Which is precisely why the Xft mechanism is designed to be incremental.  

Applications provide a pattern to Xft and then slowly increase the set of
glyphs needed to present the entire document.  There is no way to know the
complete set of glyphs needed to display any document, so the Xft mechanism
provides for a list of fonts which can be dynamically adjusted as
additional glyphs are discovered in the document.

The hardest part of this is to make the selection of fonts for a particular
section of the document not depend on the order in which glyph requirements
are presented to the library.  Xft does this by listing all of the fonts 
in the system in according to how closely they match the original pattern. 

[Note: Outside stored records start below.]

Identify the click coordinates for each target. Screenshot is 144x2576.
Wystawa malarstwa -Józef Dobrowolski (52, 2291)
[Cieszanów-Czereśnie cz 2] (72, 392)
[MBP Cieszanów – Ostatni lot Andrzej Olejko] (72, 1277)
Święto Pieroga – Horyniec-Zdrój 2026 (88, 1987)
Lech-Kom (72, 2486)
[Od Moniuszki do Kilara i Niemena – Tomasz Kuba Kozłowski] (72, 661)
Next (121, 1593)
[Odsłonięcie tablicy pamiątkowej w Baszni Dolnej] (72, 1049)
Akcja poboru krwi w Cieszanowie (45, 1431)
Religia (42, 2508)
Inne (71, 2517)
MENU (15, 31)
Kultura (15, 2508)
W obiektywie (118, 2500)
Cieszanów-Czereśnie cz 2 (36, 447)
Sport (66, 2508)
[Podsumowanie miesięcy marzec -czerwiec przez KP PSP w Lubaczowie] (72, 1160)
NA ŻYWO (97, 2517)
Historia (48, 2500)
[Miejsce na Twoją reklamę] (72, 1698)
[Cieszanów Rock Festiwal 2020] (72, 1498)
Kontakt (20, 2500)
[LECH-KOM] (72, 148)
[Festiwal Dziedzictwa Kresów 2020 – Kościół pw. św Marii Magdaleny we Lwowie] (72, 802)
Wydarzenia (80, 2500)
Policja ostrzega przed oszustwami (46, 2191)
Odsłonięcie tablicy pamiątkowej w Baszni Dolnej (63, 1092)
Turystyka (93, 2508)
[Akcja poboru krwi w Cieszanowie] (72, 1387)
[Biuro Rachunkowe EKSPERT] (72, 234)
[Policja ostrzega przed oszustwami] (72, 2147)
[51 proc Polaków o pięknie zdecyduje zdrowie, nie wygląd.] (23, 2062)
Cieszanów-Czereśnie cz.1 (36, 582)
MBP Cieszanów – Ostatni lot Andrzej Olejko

Applications can walk this list to find the closest matching font which 
contains the necessary glyphs.  Precisely how they select fonts is not 
specified by Xft; presumably they'll want to try to find fonts which can 
display relatively large contiguous sections of text to avoid the ransom 
note effect.  As Xft has no access to the underlying application data, 
there's no way it can make reasonable choices.

Note that this list is only a list of font *names*, not the fonts 
themselves -- placing the Unicode coverage in the name allows the 
application to delay opening each font until it decides to present some 
glyphs with it.

Suggestions on precise interfaces are welcome; I'm still pondering the 
structure of this code.

[EMAIL PROTECTED]        XFree86 Core Team              SuSE, Inc.